Your concern about their business is that demand for their products is growing so stratospherically that they cannot meet that demand easily? I mean that's like an A+ scorecard for any business. Everyone in business would dream of such a scenario. That's called a luxury problem.

dragontamer

38 minutes ago

There is probably going to be a quarter or two of profits when the prices dramatically increase. Vibe coding techbros are hooked on the Iron Lung and may not want to get off.

At my work are multiple developers bragging about overnight AI usage to solve problems hands off. Yes they are wasting money and resources but the fad is here. People be vibe coding for now.
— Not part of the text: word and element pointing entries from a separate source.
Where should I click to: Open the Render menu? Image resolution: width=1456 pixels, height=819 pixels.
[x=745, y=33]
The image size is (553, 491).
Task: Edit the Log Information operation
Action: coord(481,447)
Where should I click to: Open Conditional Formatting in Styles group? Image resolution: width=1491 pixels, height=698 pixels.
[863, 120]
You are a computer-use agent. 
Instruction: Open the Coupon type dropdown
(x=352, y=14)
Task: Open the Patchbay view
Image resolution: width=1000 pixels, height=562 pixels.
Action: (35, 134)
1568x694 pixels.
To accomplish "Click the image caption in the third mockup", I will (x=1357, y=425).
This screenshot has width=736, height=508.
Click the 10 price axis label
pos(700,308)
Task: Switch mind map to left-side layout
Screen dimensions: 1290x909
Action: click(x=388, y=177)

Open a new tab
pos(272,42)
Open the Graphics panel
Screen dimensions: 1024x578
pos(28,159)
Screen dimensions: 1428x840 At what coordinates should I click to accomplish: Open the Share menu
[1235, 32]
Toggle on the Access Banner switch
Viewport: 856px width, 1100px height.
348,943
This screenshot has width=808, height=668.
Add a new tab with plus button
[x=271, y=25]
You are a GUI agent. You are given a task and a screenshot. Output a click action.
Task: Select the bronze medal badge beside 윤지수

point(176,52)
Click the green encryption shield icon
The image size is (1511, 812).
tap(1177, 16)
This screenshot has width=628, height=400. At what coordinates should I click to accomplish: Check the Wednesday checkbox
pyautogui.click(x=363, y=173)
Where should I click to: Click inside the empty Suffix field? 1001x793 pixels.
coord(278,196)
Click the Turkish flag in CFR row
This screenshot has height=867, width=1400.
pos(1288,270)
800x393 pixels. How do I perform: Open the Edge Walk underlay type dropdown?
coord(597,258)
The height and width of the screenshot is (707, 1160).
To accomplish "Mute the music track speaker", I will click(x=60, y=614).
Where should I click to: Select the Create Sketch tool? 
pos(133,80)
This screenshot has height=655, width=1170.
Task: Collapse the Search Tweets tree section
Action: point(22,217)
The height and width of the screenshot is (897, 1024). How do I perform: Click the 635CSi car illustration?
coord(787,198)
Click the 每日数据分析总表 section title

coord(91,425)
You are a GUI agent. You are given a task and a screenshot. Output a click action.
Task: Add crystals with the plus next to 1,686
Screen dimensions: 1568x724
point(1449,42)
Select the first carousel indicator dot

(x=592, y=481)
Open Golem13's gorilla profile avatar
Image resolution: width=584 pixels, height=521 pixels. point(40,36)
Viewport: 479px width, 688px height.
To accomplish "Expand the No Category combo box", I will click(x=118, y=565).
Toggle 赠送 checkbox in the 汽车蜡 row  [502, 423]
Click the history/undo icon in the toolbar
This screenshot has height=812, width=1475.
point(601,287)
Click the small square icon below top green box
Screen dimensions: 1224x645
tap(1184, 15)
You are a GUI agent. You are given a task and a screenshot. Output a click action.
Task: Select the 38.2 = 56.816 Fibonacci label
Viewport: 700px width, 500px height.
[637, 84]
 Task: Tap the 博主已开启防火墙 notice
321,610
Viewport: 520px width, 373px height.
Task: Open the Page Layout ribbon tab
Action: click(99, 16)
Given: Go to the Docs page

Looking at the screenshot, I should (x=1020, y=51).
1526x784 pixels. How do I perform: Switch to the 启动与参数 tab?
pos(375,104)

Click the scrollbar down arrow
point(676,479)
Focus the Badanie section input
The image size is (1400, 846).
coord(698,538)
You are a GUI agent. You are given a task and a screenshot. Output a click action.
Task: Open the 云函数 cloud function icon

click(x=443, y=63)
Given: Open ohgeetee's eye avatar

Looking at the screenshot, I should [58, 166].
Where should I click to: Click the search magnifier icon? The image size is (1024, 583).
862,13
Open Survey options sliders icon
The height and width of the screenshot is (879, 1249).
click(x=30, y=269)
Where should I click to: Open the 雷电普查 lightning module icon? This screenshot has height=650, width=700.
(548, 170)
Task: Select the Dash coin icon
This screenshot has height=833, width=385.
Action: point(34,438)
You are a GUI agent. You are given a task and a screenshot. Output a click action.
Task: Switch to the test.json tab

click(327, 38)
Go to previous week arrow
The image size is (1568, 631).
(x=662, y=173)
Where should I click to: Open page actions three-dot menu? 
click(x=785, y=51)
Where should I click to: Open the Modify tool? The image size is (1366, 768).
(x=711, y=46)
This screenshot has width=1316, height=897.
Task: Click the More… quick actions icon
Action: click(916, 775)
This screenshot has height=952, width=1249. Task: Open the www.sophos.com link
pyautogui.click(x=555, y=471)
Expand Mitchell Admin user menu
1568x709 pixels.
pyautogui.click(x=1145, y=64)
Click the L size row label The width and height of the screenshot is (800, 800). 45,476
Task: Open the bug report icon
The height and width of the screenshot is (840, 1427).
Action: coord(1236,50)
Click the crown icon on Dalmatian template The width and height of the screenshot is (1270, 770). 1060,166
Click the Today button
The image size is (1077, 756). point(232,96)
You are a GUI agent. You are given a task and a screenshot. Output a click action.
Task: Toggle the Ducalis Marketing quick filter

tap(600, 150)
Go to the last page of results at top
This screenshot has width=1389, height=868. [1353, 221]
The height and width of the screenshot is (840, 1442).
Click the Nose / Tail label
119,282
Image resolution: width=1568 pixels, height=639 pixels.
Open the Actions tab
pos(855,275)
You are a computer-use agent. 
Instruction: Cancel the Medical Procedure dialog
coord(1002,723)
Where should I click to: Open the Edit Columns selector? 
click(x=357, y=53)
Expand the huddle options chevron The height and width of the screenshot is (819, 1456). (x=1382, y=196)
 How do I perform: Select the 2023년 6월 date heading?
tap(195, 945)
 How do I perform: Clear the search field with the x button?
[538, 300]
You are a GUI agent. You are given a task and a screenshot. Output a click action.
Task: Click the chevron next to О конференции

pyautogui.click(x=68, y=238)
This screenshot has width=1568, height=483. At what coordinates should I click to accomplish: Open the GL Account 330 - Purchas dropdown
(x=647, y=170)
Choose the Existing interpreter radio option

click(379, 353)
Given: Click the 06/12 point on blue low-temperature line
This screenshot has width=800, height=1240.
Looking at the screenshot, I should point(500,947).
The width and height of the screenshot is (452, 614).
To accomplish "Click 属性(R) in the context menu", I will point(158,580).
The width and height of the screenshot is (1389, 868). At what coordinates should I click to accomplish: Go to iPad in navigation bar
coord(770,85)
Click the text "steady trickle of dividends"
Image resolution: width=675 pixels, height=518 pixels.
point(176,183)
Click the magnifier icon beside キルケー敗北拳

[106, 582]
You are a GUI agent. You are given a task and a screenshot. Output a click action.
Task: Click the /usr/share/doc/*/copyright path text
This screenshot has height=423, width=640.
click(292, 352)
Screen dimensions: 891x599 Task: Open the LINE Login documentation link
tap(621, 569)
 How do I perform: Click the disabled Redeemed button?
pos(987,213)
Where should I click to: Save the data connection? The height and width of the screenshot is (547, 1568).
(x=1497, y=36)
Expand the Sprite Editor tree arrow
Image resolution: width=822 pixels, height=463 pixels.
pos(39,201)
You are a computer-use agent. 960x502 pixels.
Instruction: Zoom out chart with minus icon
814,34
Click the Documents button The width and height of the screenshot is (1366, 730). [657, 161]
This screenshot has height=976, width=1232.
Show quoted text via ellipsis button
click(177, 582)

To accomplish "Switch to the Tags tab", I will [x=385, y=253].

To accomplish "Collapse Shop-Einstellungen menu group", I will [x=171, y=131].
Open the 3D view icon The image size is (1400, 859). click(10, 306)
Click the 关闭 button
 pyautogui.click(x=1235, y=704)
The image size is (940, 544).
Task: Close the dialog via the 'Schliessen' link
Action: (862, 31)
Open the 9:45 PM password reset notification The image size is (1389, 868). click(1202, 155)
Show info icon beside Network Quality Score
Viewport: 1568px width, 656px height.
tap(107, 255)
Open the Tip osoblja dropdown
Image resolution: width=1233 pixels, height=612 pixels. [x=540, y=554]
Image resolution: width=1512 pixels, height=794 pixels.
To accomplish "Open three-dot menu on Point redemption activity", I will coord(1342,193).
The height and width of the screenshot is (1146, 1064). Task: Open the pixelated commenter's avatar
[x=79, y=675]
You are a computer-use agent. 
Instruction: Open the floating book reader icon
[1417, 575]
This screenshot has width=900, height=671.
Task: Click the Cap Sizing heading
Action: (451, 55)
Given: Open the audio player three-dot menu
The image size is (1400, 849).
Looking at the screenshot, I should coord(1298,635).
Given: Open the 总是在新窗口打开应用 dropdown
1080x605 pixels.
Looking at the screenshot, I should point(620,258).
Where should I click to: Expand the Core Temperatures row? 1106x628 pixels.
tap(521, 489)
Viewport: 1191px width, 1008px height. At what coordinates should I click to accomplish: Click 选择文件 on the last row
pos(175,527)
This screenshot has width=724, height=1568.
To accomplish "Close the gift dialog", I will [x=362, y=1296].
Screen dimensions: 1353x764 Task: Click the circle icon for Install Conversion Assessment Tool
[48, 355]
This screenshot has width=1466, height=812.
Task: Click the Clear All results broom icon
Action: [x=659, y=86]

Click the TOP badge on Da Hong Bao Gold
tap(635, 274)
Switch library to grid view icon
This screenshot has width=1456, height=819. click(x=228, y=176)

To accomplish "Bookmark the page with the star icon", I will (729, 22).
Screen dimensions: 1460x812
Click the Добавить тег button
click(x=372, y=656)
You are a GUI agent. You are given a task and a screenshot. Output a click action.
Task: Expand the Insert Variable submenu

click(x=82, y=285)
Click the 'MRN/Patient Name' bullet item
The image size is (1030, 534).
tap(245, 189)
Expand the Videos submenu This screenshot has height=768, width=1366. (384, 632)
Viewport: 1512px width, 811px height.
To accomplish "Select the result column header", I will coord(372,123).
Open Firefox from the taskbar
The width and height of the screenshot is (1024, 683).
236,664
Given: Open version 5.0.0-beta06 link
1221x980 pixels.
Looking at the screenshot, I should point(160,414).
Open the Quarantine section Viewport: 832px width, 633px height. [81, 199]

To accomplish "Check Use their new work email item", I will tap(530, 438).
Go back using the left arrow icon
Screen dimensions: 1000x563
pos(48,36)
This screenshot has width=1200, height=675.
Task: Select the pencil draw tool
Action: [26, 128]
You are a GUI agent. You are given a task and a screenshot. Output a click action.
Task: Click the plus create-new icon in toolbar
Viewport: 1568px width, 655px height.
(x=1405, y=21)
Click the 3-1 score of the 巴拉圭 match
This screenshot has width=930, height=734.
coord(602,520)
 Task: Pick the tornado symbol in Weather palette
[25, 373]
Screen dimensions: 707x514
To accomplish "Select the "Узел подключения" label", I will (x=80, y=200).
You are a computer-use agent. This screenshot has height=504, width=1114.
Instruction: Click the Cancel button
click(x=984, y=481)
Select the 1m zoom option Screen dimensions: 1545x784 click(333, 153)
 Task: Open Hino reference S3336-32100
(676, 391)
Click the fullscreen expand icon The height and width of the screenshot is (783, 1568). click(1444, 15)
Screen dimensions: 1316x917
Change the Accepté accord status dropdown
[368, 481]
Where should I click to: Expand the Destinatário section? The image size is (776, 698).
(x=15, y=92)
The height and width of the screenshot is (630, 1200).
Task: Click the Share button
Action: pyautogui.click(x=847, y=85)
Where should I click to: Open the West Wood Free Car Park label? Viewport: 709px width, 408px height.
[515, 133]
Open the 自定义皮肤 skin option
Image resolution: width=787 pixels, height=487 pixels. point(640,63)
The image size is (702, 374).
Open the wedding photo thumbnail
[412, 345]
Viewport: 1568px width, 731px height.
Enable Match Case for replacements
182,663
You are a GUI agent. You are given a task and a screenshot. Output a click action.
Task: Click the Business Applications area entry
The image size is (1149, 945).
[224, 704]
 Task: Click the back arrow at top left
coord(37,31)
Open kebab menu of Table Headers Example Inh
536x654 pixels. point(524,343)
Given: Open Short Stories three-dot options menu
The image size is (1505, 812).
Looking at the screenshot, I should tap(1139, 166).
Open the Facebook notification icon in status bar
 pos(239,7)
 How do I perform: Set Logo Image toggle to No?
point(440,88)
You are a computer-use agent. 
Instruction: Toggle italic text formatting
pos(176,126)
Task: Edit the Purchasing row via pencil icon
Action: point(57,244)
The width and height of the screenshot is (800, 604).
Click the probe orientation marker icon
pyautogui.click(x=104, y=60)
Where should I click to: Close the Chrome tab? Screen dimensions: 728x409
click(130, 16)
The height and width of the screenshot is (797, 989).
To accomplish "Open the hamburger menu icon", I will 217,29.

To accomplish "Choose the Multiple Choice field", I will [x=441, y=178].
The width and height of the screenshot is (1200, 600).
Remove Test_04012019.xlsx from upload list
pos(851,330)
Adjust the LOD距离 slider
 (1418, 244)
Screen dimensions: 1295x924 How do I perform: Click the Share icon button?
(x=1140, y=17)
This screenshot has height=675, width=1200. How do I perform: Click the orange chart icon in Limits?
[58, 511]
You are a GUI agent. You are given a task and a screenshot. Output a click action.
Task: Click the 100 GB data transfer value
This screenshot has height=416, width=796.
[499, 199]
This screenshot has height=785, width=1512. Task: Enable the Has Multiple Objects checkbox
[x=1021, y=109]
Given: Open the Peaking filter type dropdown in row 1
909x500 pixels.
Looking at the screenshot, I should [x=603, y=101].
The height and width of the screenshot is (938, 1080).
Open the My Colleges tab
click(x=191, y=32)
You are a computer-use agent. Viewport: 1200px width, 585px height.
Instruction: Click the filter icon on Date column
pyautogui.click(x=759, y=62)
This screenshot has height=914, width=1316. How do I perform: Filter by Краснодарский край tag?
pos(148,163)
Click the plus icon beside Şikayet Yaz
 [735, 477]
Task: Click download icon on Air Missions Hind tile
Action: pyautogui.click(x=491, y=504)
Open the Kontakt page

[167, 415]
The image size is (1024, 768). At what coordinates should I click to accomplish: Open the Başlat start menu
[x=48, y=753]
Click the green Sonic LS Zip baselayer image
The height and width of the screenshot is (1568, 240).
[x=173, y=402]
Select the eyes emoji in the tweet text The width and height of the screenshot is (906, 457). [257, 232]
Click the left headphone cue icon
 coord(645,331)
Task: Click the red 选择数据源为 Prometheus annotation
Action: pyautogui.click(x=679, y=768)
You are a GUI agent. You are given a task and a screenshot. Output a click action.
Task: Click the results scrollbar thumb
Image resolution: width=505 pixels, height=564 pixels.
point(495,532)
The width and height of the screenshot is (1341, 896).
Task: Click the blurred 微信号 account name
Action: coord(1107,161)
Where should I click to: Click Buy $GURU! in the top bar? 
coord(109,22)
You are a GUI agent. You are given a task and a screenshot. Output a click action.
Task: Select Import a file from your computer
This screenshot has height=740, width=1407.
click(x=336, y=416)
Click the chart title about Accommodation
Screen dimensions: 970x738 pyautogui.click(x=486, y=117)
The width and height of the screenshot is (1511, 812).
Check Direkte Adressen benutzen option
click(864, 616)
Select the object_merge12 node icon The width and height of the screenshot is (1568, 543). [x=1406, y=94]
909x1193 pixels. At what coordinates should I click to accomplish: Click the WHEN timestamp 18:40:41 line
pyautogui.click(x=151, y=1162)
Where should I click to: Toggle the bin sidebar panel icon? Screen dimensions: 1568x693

In like 6 months when all the costs need to be paid and the prices go up, we will see if these companies stay profitable. But I'm of the opinion that the vibe coding tech bros are more than enough to sustain a short or even medium term profit for these companies. Just on fad-energy alone (see OpenClaw)

The fad probably collapses soon after. I hope anyway, the waste I see is nauseating.

------------

I dunno where this is all going. But I do have faith in human ingenuity still. Things are changing, possibly for the worse, but we need to make the best of it.

The worst of behaviors is wasteful and blatant fraud. There's something useful here though.